• [To-do list]
- A) According to the discussion about the Gospel of John, why does one participant not hold that Gospel very highly? Answer in one to three sentences.
- B) Restate the passage of the discussion about the Gospel of John starting with "To me, John" and going on through "screw this up.)", substituting "moving" for "beautiful".
- C) In the discussion about the Gospel of John, list every respect in which one participant says John is too different from the Synoptics.

• [Given text]
____________

To me, John is the most beautiful of the Gospels. Brilliantly well written.
I agree with you that it is the most beautiful, and brilliantly well-written.
(I don't understand how quoting works on here yet so please bear with me if I screw this up.)
John is brilliantly written but so is the whole bible.
Personally, I don't hold the Gospel of John very highly. It's just too different from the Synoptics, both in its historical details and its presentation of Jesus as a person, and his message. It has a much more advanced Christology than the Synoptics, and appears to be a much later work. I mean, sure, it's nice, and probably contains some truth, but I don't think it is The Truth.
But that's just me, and I realize that I'm in the minority, and I certainly don't expect anyone to change their minds based on my opinion.
You're right i does have a very specific focus of Jesus as God. because that's the purpose it was written for. Each of the Gospels have their own spin on them. They are none of them any less the word of God though. So remember that next time you read it and instead of criticising it for it's differences think along the lines of "What is John's purpose in doing things differently to the other gospels?" He was one of the 3 inner disciples after all.
Why can't TGOJ be different and still be The Truth? Different perspectives and differences in time would definitely account for some variations. I'd expect it.

____________

• [Data provided]
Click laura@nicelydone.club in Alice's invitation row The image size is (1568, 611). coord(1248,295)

____________

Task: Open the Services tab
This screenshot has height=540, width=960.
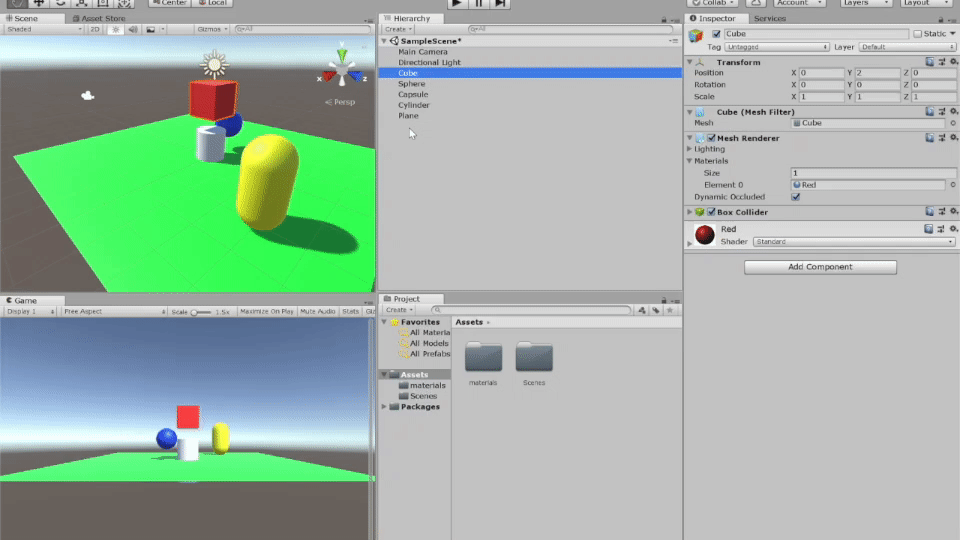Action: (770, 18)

____________

• [Task-by-task outputs]
- A) That participant finds John too different from the Synoptics in its historical details and in how it presents Jesus as a person and his message. John also has a much more advanced Christology than the Synoptics and appears to be a much later work.

- B)
To me, John is the most moving of the Gospels. Brilliantly well written.
I agree with you that it is the most moving, and brilliantly well-written.
(I don't understand how quoting works on here yet so please bear with me if I screw this up.)

- C)
- Its historical details
- Its presentation of Jesus as a person
- His message